Even though not all of us like Microsoft, you still shouldn't do this. The best way to handle this is to send random data at 10b/s and slow down the bots.
It'd be interesting to keep a list of the bots, and randomly redirect the traffic back at them. My first thought was that this would mess up people who unknowingly have a bot on their computer, but then I realized this might actually make them look into getting their computer fixed.
Am I missing something here, or is this actually a decent idea?
I suppose you could always redirect to 127.0.0.1. Maybe even go for a port that's likely to be open on a statistically random compromised system, like 135 (Windows DCOM, can't close it to localhost without breaking like half the system).
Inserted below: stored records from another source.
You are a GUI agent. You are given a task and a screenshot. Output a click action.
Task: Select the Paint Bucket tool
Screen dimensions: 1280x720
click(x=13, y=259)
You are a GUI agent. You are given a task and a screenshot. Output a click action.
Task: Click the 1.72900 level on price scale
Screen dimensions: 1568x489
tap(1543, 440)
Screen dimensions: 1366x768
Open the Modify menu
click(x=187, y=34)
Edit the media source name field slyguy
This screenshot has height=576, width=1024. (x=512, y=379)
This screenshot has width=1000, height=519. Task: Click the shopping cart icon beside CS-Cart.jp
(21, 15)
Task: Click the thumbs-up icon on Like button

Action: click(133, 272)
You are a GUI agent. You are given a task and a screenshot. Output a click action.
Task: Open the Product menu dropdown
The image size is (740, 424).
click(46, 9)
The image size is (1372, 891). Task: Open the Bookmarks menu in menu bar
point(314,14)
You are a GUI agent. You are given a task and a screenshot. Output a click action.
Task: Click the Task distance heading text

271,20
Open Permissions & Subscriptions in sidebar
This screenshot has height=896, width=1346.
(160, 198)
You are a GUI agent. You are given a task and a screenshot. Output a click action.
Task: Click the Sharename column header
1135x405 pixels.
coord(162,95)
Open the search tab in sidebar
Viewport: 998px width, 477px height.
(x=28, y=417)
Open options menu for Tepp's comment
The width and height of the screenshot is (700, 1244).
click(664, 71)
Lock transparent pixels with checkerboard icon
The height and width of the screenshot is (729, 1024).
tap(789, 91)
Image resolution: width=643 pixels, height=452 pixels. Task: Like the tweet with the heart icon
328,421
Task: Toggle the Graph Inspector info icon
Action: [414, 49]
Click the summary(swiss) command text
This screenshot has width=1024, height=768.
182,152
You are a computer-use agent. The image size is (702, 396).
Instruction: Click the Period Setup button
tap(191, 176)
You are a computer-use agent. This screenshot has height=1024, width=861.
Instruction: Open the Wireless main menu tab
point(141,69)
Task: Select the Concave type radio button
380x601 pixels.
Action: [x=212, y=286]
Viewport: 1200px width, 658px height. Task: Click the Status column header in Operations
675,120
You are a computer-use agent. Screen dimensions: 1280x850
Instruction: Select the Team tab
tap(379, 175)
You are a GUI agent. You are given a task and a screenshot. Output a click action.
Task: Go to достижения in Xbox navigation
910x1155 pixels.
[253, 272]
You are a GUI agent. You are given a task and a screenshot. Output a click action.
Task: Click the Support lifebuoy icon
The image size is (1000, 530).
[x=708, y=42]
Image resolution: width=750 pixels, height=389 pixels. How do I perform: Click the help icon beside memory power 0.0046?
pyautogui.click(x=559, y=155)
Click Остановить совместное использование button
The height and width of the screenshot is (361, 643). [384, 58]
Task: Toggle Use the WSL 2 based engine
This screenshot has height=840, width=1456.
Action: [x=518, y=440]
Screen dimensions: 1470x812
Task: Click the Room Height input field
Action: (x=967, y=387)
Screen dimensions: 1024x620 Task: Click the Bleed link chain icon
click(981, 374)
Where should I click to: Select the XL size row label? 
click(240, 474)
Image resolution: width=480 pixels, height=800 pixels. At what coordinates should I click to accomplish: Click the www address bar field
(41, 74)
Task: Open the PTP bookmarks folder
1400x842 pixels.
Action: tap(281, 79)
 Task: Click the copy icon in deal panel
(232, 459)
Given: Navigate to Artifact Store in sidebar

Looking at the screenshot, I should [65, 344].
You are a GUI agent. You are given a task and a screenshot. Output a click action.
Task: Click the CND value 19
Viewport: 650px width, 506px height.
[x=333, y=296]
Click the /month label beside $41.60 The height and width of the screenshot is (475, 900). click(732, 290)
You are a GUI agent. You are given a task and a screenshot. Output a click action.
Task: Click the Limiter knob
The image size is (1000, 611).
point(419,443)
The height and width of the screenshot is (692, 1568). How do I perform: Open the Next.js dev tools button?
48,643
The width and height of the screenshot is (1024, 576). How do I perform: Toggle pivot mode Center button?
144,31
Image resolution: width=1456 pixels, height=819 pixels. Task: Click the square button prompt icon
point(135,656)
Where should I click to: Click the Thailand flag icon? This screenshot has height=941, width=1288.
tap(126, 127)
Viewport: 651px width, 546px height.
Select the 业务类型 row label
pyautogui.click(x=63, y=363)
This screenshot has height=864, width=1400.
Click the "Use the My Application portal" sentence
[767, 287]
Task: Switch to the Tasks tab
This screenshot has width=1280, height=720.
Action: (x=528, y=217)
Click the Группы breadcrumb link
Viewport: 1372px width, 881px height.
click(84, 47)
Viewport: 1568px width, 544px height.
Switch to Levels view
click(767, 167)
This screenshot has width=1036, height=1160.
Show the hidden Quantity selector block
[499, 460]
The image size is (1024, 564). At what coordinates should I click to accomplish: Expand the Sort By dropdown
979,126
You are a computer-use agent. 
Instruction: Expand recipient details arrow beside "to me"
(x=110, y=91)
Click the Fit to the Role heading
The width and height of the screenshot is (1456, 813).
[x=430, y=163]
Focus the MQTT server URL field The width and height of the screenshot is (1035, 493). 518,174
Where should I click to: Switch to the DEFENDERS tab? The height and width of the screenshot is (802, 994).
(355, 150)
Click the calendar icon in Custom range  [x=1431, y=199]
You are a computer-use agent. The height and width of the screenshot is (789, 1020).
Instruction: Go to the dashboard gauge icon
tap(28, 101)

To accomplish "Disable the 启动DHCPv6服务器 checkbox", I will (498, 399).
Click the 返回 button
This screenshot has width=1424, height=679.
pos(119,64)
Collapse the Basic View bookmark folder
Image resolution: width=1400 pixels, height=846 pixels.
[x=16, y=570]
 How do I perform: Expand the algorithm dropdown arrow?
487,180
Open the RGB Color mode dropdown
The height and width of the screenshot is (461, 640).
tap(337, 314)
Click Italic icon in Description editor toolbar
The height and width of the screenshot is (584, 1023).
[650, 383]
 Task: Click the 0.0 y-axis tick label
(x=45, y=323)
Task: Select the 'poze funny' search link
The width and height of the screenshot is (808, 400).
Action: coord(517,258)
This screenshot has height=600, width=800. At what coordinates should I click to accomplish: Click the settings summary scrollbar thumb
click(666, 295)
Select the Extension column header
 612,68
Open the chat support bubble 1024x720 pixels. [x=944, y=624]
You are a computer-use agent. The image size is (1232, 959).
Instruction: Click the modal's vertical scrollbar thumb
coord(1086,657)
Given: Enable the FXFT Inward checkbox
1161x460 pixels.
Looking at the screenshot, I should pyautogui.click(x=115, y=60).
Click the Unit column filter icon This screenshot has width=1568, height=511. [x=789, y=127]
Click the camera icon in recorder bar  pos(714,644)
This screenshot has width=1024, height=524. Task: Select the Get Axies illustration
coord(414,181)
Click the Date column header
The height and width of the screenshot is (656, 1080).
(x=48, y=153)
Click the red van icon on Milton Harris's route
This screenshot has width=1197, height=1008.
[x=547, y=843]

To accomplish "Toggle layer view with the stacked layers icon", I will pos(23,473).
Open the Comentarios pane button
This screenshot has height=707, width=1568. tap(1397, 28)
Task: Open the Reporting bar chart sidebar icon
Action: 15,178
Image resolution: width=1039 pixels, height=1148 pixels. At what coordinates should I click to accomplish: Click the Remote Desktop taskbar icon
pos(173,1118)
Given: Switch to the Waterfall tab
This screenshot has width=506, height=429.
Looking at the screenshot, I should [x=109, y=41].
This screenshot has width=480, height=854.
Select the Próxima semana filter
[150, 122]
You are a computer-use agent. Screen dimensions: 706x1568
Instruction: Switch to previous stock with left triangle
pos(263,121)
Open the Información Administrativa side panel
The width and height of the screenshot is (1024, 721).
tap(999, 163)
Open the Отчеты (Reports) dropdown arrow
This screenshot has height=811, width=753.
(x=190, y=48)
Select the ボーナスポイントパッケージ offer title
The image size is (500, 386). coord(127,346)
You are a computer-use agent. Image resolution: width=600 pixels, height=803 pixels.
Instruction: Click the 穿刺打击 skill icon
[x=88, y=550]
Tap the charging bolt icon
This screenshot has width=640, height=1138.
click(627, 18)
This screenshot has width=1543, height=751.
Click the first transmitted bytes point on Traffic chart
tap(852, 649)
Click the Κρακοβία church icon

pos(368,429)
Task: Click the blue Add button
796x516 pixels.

Edit: I just tried this in IE on my Win box; the connection even stayed open for a good long time! Firefox blocked it, though, which is probably good.
I doubt these bots can handle the redirect request. Its js and I don't see why someone would code to support it. Maybe someone better informed than me can say whether curl or wget respect redirect by default.
Just throw the request away or return a 404 at the load balancer level.
If you're on Apache use mod_security, if you're not put Varnish in front and configure it to return simple 404 errors on such pages.
But don't mod_rewrite, redirect or otherwise throw traffic onto someone else's server, let alone one that will result in a traffic cost for them.